Pertemuan yang dilakukan secara tertutup ini menjadi wadah bagi insan pers untuk menyampaikan beragam masukan, kritik, hingga kendala yang mereka hadapi selama peliputan. Kegiatan ini disebut-sebut sebagai bentuk nyata keterbukaan pemerintah terhadap media sebagai mitra strategis dalam menyampaikan informasi kepada publik.
“Pertemuan ini sangat positif. Kami bisa berbicara langsung kepada Pak Erick, merasa mendapat akses langsung dengan Menpora mengenai kendala dan harapan kami, dan beliau mendengarkan dengan sangat terbuka,” ujar Sofyan dari Suara Karya, salah satu jurnalis yang hadir dalam forum tersebut.

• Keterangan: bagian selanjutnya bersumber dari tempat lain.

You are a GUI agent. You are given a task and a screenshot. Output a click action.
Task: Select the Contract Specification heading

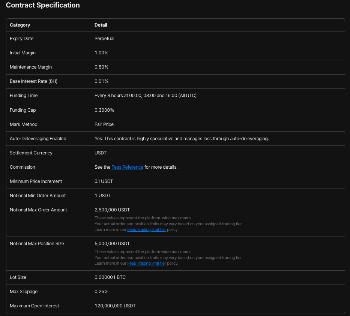click(43, 5)
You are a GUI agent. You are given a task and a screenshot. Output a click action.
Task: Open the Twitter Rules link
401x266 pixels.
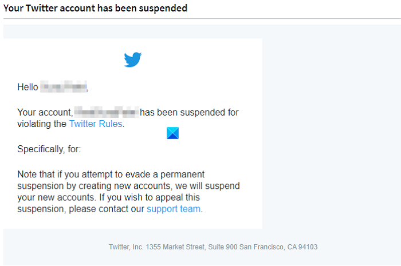(95, 124)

Dalam kesempatan itu, Menpora Erick Thohir menegaskan bahwa dialog semacam ini akan digelar secara rutin. Ia menilai media merupakan bagian penting dari ekosistem Kemenpora yang berperan besar dalam membangun citra positif dan transparansi kebijakan publik.

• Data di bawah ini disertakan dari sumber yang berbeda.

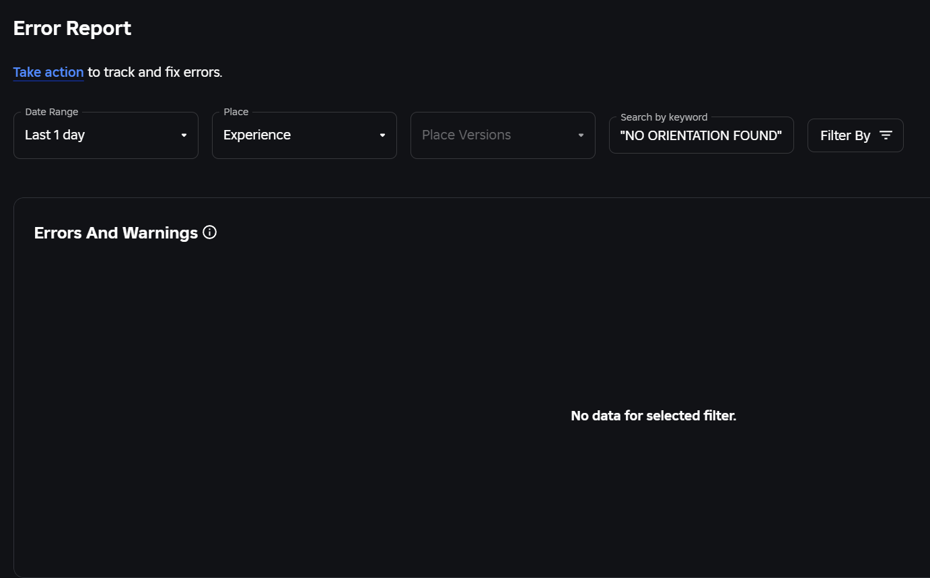Click the info icon beside Errors And Warnings
The image size is (930, 578).
[210, 232]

“Rekan-rekan wartawan adalah bagian penting dari ekosistem Kemenpora. Masukan dari teman-teman media akan kami tindak lanjuti sebagai bahan perbaikan agar Kemenpora bisa bekerja lebih baik dan lebih transparan,” ujar Erick Thohir.

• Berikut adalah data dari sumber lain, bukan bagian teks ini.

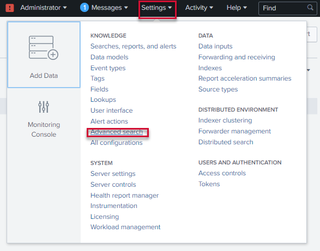320x251 pixels.
Task: Open Workload management link
Action: pos(125,227)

Menariknya, selama sarasehan berlangsung, peserta tidak diperkenankan membawa alat komunikasi ke dalam ruangan. Kebijakan ini disambut baik oleh para wartawan karena menciptakan suasana diskusi yang lebih fokus dan terbuka tanpa gangguan teknis.
Langkah Menpora ini dinilai sejalan dengan gaya kepemimpinannya yang aktif mendengarkan aspirasi dari berbagai kalangan, baik internal kementerian maupun mitra eksternal. “Pak Erick memberi contoh bahwa perubahan dimulai dari mendengar. Ini langkah nyata yang patut diapresiasi,” tambah Sofyan.
Kepala Biro Humas dan Protokol Kemenpora, Yulia Mahmuddin (Adin), menjelaskan bahwa kegiatan tersebut merupakan tindak lanjut arahan pimpinan dan akan dijadikan agenda rutin untuk memperkuat sinergi dengan media. “Kami menyiapkan acara ini sesuai arahan pimpinan, dengan harapan dapat menampung aspirasi kawan-kawan media yang biasa meliput di Kemenpora dengan lebih fokus dan nyaman,” ujarnya.
Para peserta berharap, kegiatan seperti ini dapat terus berlanjut agar hubungan antara Kemenpora dan media semakin kokoh dalam menyebarkan informasi yang akurat, inspiratif, dan membangun semangat kebangsaan. Dalam kearifan lokal, mendengar sebelum berbicara adalah wujud penghormatan — dan Erick Thohir tampaknya sedang menenun tradisi itu di tubuh Kemenpora.